**EXERCISE BRIEF:** In the material below, the required lines run from the one containing "Condos for rent (18, 901)" through the one containing "3 bedrooms for rent Dartmouth (27, 2101)". Copy those lines exactly, ends included, and nothing else.

**STORED DATA:**
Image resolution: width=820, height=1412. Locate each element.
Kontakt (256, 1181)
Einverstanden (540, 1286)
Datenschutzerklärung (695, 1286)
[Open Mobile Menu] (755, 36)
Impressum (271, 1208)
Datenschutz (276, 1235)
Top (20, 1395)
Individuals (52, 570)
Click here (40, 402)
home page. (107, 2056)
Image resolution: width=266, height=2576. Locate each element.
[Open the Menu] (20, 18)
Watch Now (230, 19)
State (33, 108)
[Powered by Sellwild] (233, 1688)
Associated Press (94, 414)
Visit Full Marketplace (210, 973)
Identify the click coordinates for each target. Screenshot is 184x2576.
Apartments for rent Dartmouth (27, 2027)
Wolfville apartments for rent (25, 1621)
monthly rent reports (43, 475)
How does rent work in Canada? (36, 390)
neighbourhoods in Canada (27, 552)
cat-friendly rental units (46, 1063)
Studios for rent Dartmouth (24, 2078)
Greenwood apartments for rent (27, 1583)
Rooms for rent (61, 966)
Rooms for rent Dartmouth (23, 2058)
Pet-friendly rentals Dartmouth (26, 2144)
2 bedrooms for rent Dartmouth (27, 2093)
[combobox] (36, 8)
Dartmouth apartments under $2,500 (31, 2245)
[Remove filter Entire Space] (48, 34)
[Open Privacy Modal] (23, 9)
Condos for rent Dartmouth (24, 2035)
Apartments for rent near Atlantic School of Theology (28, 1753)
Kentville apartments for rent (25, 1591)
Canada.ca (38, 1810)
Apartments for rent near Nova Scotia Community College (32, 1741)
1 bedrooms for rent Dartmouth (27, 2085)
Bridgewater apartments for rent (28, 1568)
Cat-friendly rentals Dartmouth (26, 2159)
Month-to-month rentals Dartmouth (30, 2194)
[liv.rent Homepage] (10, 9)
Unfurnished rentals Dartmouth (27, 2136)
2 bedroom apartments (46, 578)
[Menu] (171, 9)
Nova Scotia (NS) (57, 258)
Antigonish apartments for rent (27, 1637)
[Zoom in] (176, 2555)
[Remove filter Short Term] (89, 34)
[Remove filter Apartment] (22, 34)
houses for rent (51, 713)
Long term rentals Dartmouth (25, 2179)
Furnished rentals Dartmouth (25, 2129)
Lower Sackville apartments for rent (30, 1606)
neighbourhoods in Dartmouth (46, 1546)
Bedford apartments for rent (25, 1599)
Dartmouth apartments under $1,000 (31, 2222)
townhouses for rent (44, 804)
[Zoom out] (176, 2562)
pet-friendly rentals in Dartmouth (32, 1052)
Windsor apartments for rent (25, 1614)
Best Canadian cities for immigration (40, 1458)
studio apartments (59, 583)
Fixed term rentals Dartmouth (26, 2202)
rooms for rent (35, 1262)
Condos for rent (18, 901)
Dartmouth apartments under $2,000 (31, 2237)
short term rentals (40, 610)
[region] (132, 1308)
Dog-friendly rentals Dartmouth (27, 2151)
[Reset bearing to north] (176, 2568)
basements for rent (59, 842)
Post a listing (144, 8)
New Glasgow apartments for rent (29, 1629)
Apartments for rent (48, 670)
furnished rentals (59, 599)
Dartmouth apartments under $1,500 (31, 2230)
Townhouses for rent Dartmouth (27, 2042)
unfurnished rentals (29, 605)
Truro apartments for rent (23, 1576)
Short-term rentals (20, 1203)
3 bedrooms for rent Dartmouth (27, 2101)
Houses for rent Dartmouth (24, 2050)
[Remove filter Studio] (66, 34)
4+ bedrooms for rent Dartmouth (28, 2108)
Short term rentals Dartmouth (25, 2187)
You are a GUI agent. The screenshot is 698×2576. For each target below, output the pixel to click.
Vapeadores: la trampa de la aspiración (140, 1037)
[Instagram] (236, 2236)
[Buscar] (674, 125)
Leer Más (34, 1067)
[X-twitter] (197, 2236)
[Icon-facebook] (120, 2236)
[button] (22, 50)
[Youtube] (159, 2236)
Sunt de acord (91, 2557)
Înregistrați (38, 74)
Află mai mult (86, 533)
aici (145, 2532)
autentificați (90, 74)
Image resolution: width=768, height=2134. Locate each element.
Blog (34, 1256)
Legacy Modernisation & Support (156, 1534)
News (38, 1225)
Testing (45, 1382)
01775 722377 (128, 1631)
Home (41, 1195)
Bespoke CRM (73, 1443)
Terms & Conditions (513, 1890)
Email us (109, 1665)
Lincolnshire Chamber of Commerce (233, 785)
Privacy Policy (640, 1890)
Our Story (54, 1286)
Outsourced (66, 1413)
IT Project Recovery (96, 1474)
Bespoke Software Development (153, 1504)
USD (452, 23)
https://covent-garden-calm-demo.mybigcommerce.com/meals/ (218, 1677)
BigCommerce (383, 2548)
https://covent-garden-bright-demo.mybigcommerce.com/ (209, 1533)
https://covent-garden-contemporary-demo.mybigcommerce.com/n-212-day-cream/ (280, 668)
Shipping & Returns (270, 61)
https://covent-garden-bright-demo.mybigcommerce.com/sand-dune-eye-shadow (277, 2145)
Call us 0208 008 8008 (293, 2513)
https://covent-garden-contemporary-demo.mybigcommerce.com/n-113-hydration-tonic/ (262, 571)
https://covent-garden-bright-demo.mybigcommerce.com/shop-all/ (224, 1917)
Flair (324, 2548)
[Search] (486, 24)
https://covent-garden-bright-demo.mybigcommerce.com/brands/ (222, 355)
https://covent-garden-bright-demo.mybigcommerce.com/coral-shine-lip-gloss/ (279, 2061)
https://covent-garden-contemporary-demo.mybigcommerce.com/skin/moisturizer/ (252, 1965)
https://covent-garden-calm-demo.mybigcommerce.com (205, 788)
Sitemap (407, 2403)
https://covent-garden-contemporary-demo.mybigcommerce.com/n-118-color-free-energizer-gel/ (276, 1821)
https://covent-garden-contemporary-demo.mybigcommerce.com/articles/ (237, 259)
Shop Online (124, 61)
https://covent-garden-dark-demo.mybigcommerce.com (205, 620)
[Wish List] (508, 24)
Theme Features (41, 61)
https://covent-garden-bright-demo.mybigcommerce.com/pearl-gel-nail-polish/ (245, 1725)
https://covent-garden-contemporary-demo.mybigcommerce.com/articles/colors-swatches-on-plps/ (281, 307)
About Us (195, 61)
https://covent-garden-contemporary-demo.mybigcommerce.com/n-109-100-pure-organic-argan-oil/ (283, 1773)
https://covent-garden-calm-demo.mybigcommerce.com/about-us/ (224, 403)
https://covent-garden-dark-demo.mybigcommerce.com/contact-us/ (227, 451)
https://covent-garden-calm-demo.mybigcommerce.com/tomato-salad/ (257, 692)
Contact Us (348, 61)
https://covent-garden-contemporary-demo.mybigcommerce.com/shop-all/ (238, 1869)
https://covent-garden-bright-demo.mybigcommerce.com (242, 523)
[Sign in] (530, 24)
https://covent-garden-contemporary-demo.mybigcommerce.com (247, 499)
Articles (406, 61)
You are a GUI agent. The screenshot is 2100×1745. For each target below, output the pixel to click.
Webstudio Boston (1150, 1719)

**ANSWER TO THIS PROBLEM:**
Condos for rent (18, 901)
Dartmouth apartments under $2,000 (31, 2237)
short term rentals (40, 610)
[region] (132, 1308)
Dog-friendly rentals Dartmouth (27, 2151)
[Reset bearing to north] (176, 2568)
basements for rent (59, 842)
Post a listing (144, 8)
New Glasgow apartments for rent (29, 1629)
Apartments for rent (48, 670)
furnished rentals (59, 599)
Dartmouth apartments under $1,500 (31, 2230)
Townhouses for rent Dartmouth (27, 2042)
unfurnished rentals (29, 605)
Truro apartments for rent (23, 1576)
Short-term rentals (20, 1203)
3 bedrooms for rent Dartmouth (27, 2101)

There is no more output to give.